N’avoir personne pour parler avec la voix, c’est la formule de désespoir de celui qui écrit. Et ce dont Pessoa a aussi fait l’expérience, c’est que même celui qui multiplie les pseudonymes, même celui qui dispose d’innombrables identités, d’innombrables identités hypothétiques et fictives ne parvient pas malgré tout à trouver à qui parler, à qui parler avec la voix. Celui qui écrit oscille ainsi à chaque instant entre deux poses absurdes, celle de parler sans voix et celle d’avoir une voix qui ne parle pas, celle d’avoir une voix sans parole. 

 

« Nul homme ne devrait laisser vingt livres à moins de pouvoir écrire comme vingt hommes différents. (…) Il devrait écrire moins et travailler plus. » F. Pessoa

Ainsi pour Pessoa, travailler c’est simplement devenir quelqu’un d’autre, c’est essayer d’imaginer d’autres formes d’existence pour disposer de l’autorisation éthique d’écrire d’autres livres. 

 

 

 

 

 

                                                                                                            A Bientôt                Boris

 

 

 

 

 

 

 

 

 Cher Boris,

on apprend à parler aussi bien en lisant, en écrivant. On apprend à poser la parole et à la jeter, à lui donner un axe, aussi bien en lisant et en écrivant. On apprend à habiller sa parole de sa voix aussi bien en écrivant. Quand on adresse sa parole, on l'habille, on commence par l'habiller, on soigne son vêtement.
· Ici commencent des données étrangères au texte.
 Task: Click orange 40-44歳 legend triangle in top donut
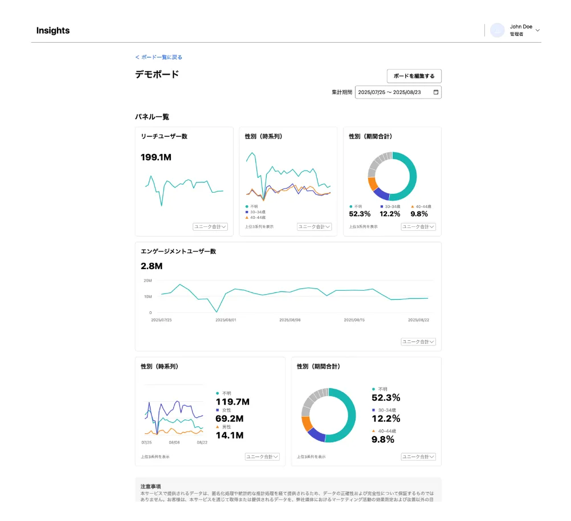pyautogui.click(x=412, y=206)
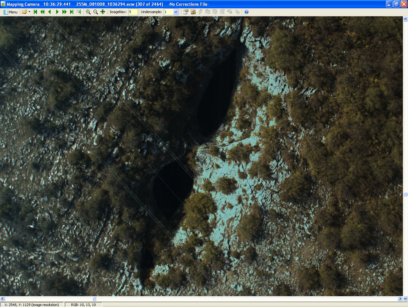Click the vertical scrollbar up arrow
Screen dimensions: 408x307
click(x=405, y=19)

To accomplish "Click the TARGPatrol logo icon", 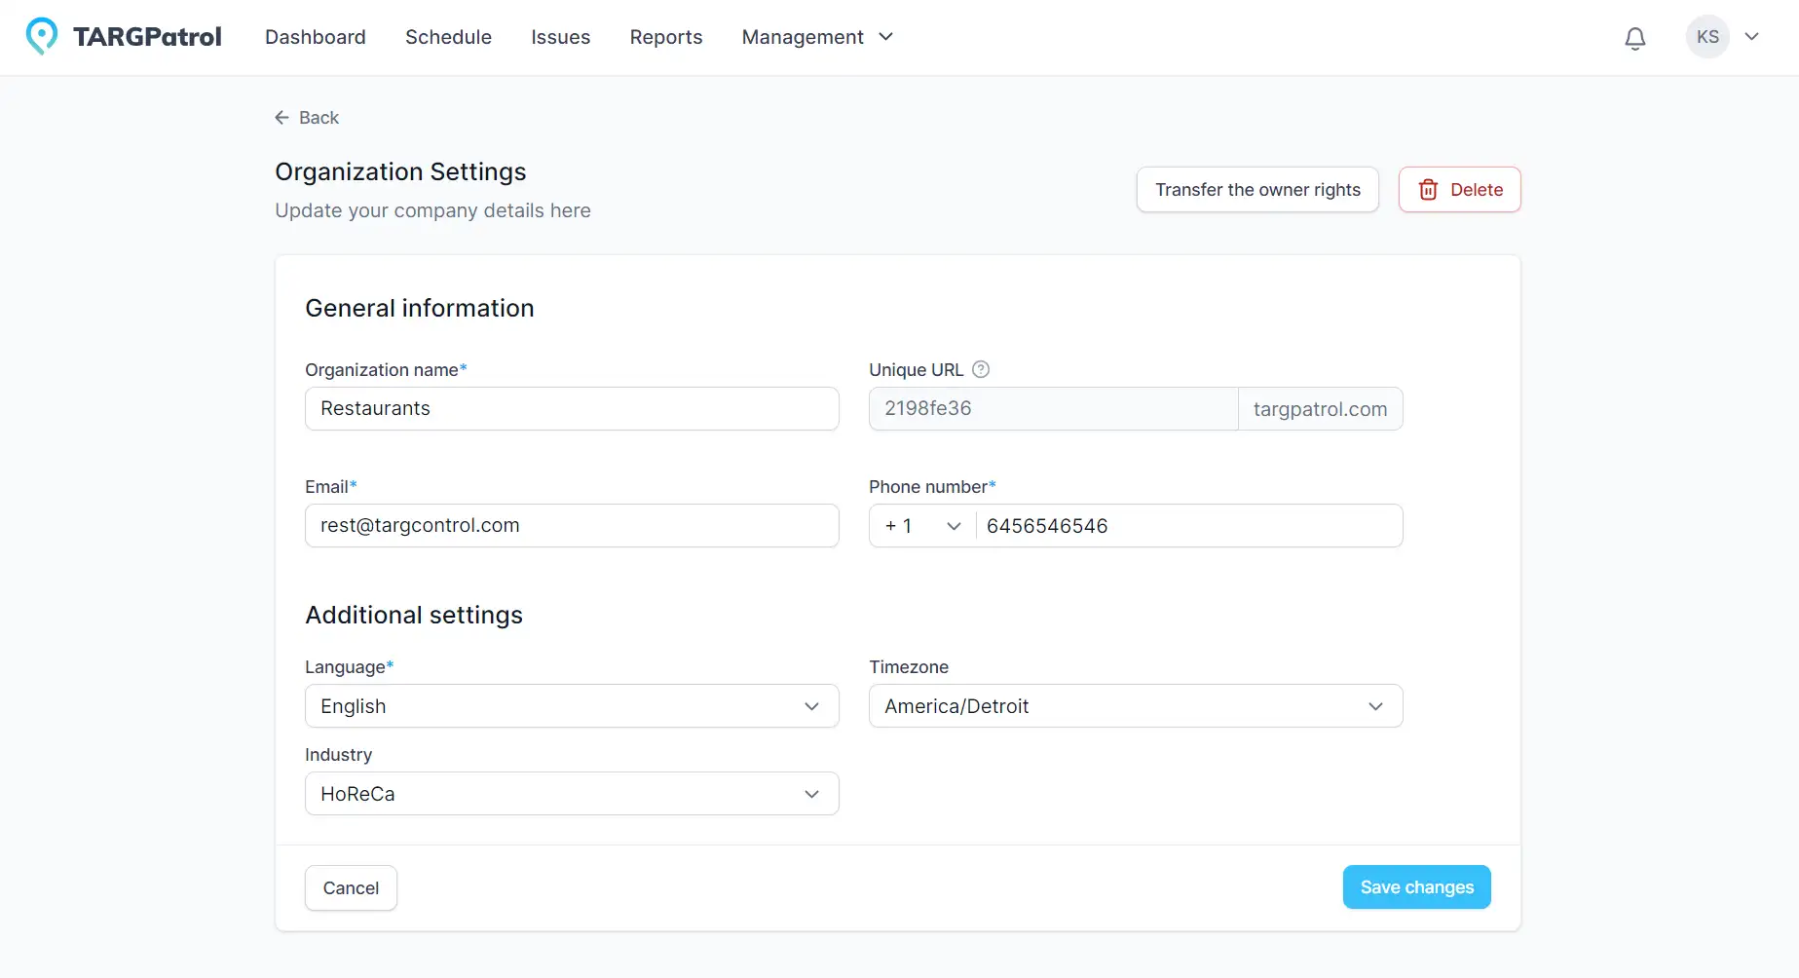I will point(41,36).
On l'habille dans la langue -- qui ne servira que plus tard à la déshabiller (ce qu'elle peut faire aussi).

   Quand on commence à parler à l'autre, on a l'impression de se déshabiller de venir nu devant lui ; ou on vient avec l'intention de le faire, d'arriver à le faire, au moins à s'habiller de nudité par la parole, beaucoup croient que la parole peut remplacer la nudité, même être la nudité même

   Certains se présentent devant nous la parole nue, ce peut être avec une grande élégance (elle ne sera vraiment grande que si elle est native). Mais la plupart arrivent en serrant contre eux les oripeaux de la parole, sur lesquels ils tirent involontairement autant qu'ils appuient, comme sur leur peau.

   Il y a plusieurs façons de perdre du temps en écrivant ; peut-être aussi différentes façons d'en gagner ?

   Cette idée de "travail" telle que Pessoa l'amène dans ces citations, ne me touche pas, ne me parle pas. En règle générale Pessoa ne me parle pas. Je ne sens pas Pessoa comme quelqu'un qui me parle. C'est peut-être de ma faute : il me semble bien que Pessoa cherche à me parler... mais il ne trouve pas à qui parler en moi. Même si positivement il était là devant moi à me parler, il me semble que sa parole ne me parviendrait pas. Mais peut-être en réalité n'a-t-il à me dire que l'impossibilité où il est de prononcer une parole qui me parle.

   Le travail de la parole est pour moi une nécessité. Car je ne suis pas né avec une parole toute trouvée. Au moins suis-je né avec une parole à trouver -- et c'est bien vrai qu'elle a été dure à trouver parce que je ne travaillais pas assez. L'idée du travail, pour moi, n'était pas évidente. On croit en l'Inspiration, quand on est jeune. On pourrait dire que l'Inspiration est une donnée immédiate de la conscience. Peut-être est-elle donnée, mais il faut savoir la prendre, ou plutôt : l'amener à nous prendre.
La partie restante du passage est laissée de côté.